**Extract to read**
(begin)
Proceedings of the 40<sup>th</sup> International Conference on Machine Learning, Honolulu, Hawaii, USA. PMLR 202, 2023. Copyright 2023 by the author(s).**Contributions.** We aim to provide a comprehensive study focusing specifically on adaptive sharpness in order to answer the following fundamental question:

*Can reparametrization-invariant sharpness capture generalization in modern practical settings?*

Towards this goal, we make the following contributions:

- • We provide extensive evaluations of multiple reparametrization-invariant sharpness measures for (1) training from scratch on ImageNet and CIFAR-10 using transformers and ConvNets, and (2) fine-tuning CLIP and BERT transformers on ImageNet and MNLI.
- • We observe that sharpness *does not correlate well* with generalization but rather with some training parameters like the learning rate which can be positively or negatively correlated with generalization depending on the setup.
- • Interestingly, in multiple cases, we observe a consistent *negative* correlation of sharpness with OOD generalization implying that *sharper* minima can generalize *better*.
- • Finally, we provide an analysis on a simple model where we know the measure responsible for generalization. Our analysis suggests that (1) different sharpness definitions can capture totally different trends, and (2) the right sharpness measure is highly *data-dependent*.

## 2. Related work

Here we discuss the most related papers to our work.

**Systematic studies on sharpness vs. generalization.** The seminal work of [Keskar et al. \(2016\)](#) shows that the performance degradation of large-batch SGD ([LeCun et al., 2012](#)) is correlated with sharpness of minima. [Neyshabur et al. \(2017\)](#) explore different generalization measure that may explain generalization for deep networks suggesting that sharpness can be a promising measure. [Jiang et al. \(2020\)](#) perform a systematic study that shows a strong correlation between sharpness and generalization on a large set of CIFAR-10/SVHN models trained with many different hyperparameters. Their experimental protocol is, however, criticized in [Dziugaite et al. \(2020\)](#) since it can obscure failures of generalization measures and instead should be evaluated within the framework of distributional robustness. [Vedantam et al. \(2021\)](#) discuss OOD generalization on small datasets and evaluate a definition of sharpness which, however, does not correlate well with OOD generalization. [Stutz et al. \(2021\)](#) study the relationship between sharpness and generalization under  $\ell_p$ -bounded adversarial perturbations. [Andriushchenko & Flammarion \(2022\)](#) study reasons behind the success of SAM and highlight the importance of using sharpness computed on a small subset of training points. [Kaur et al. \(2022\)](#) discuss that the maximum eigenvalue of

the Hessian is not always predictive to generalization even for models obtained via standard training methods.
(end)
**Given information**
(begin)
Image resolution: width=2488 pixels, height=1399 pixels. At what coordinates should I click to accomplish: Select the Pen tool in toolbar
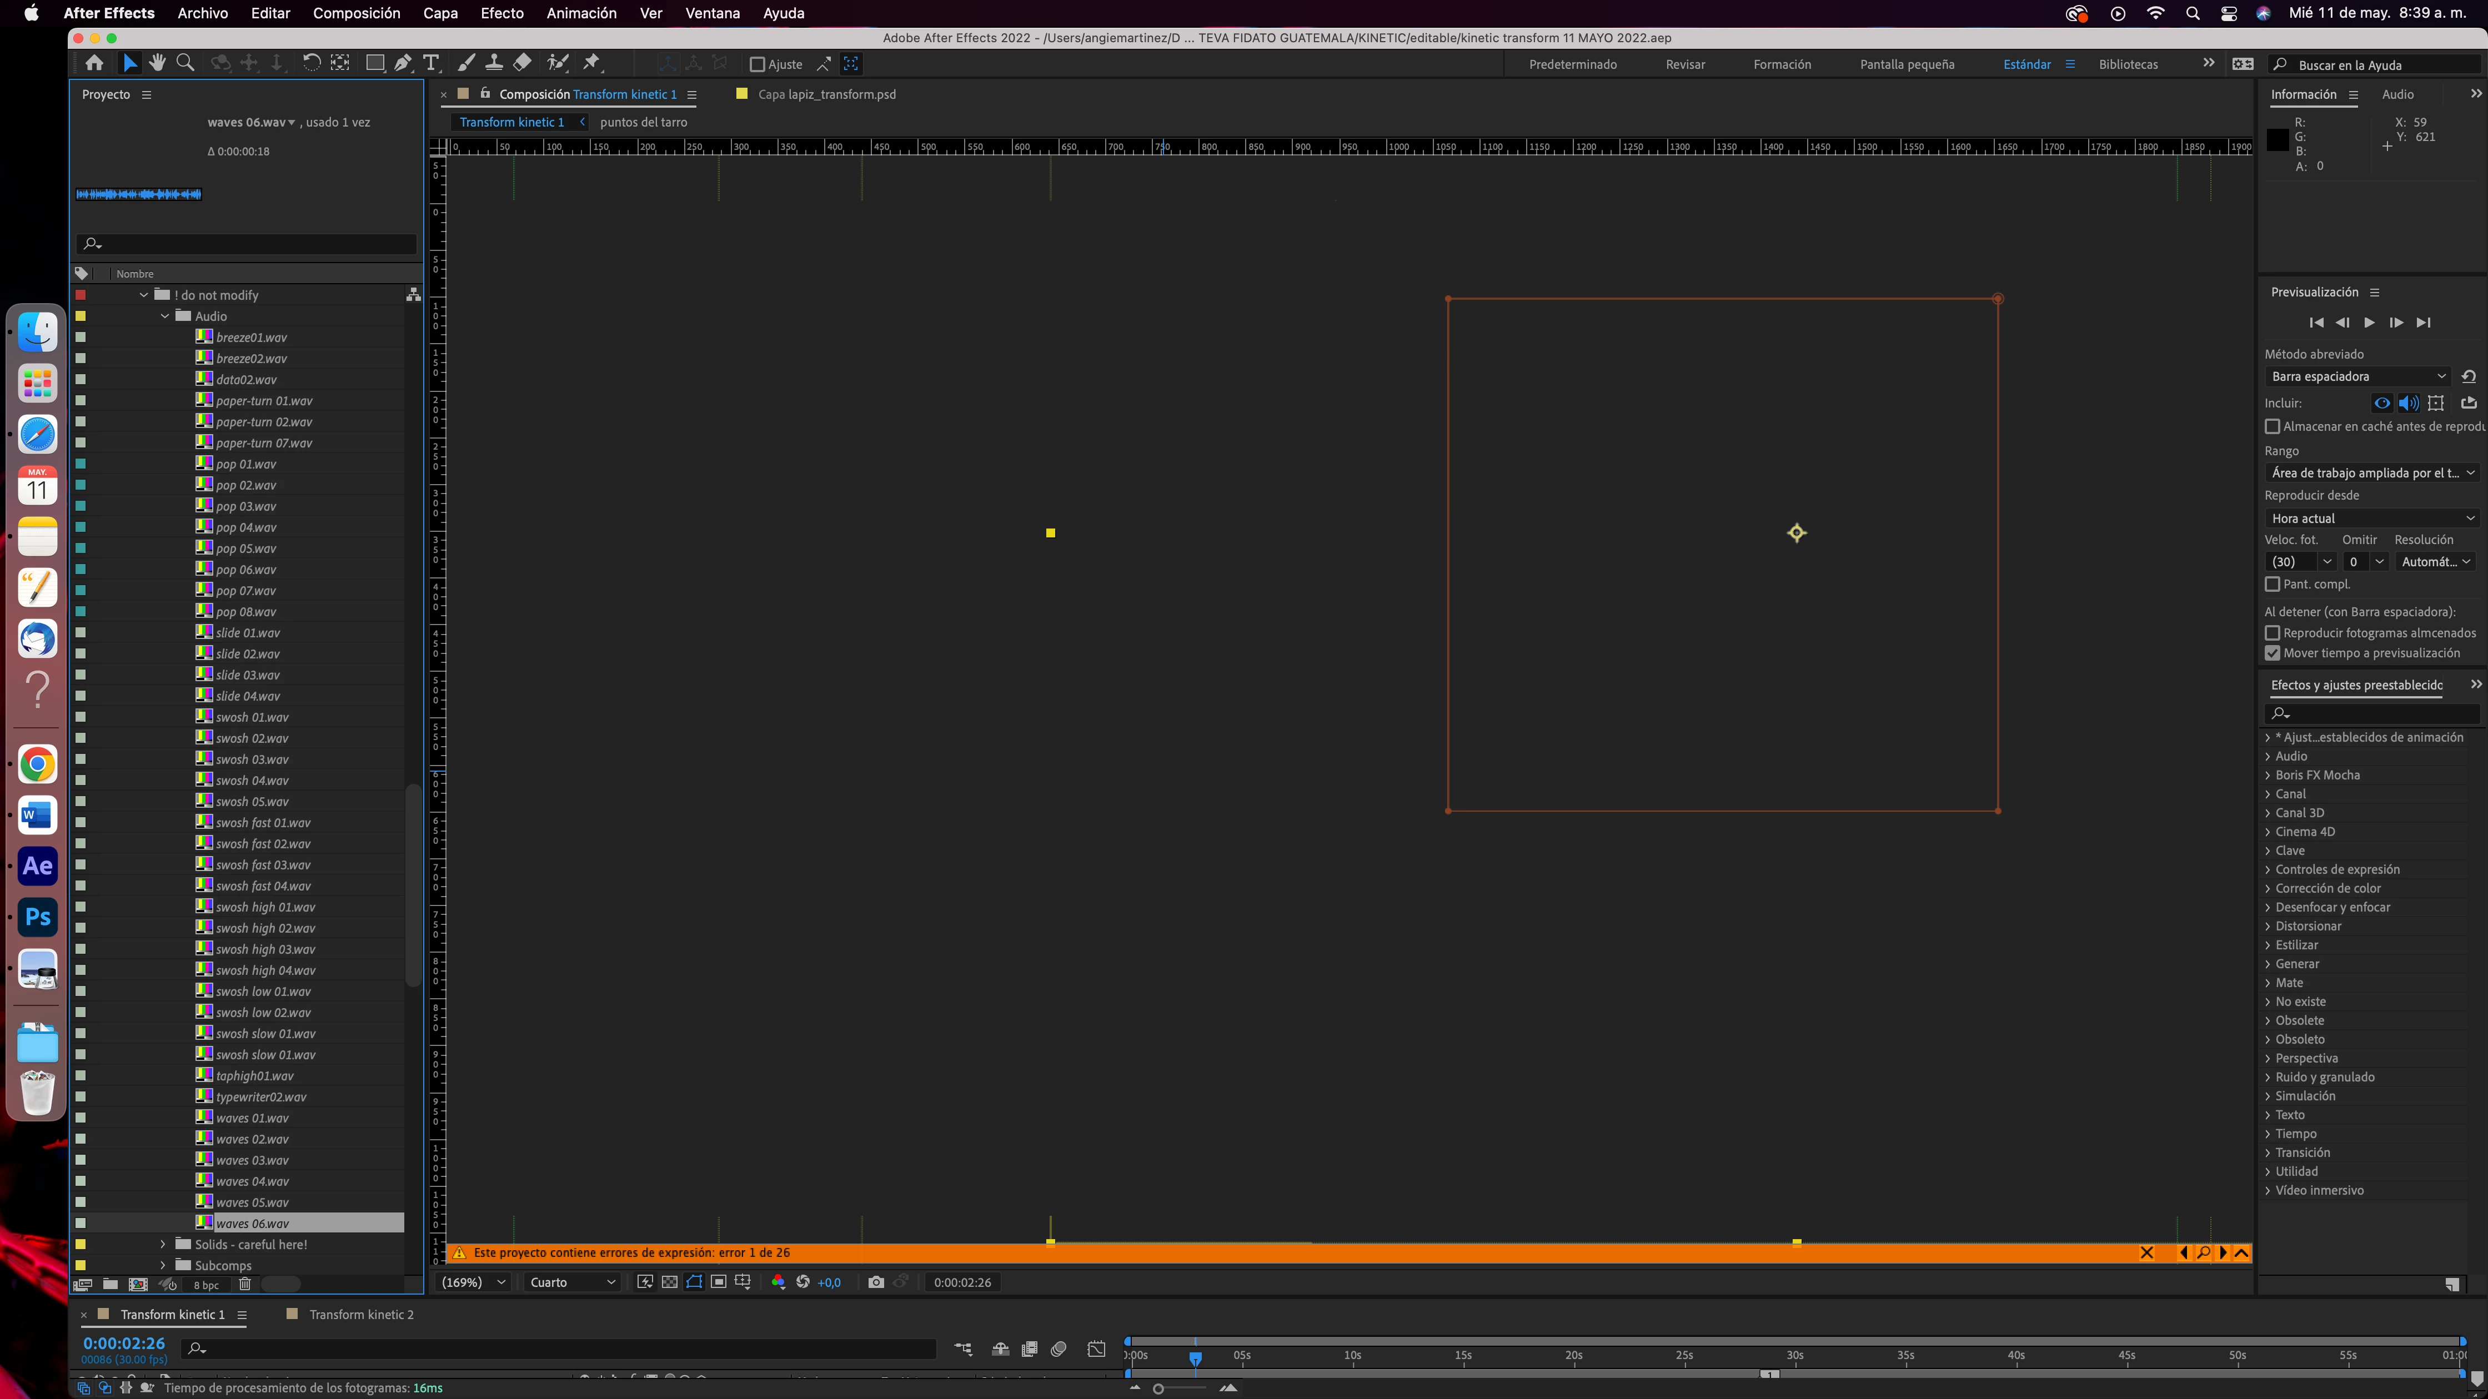tap(403, 64)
(end)
**Exercise tasks**
(1) In the excerpt on sharpness and generalization, which work criticized the experimental protocol of Jiang et al. (2020)?
(2) Print the stretch of the excerpt on sharpness and generalization from "- • Interestingly, in" through "to our work.", reproducing it word for word.

**Solutions per task**
(1) Dziugaite et al. (2020)

(2)
- • Interestingly, in multiple cases, we observe a consistent *negative* correlation of sharpness with OOD generalization implying that *sharper* minima can generalize *better*.
- • Finally, we provide an analysis on a simple model where we know the measure responsible for generalization. Our analysis suggests that (1) different sharpness definitions can capture totally different trends, and (2) the right sharpness measure is highly *data-dependent*.

## 2. Related work

Here we discuss the most related papers to our work.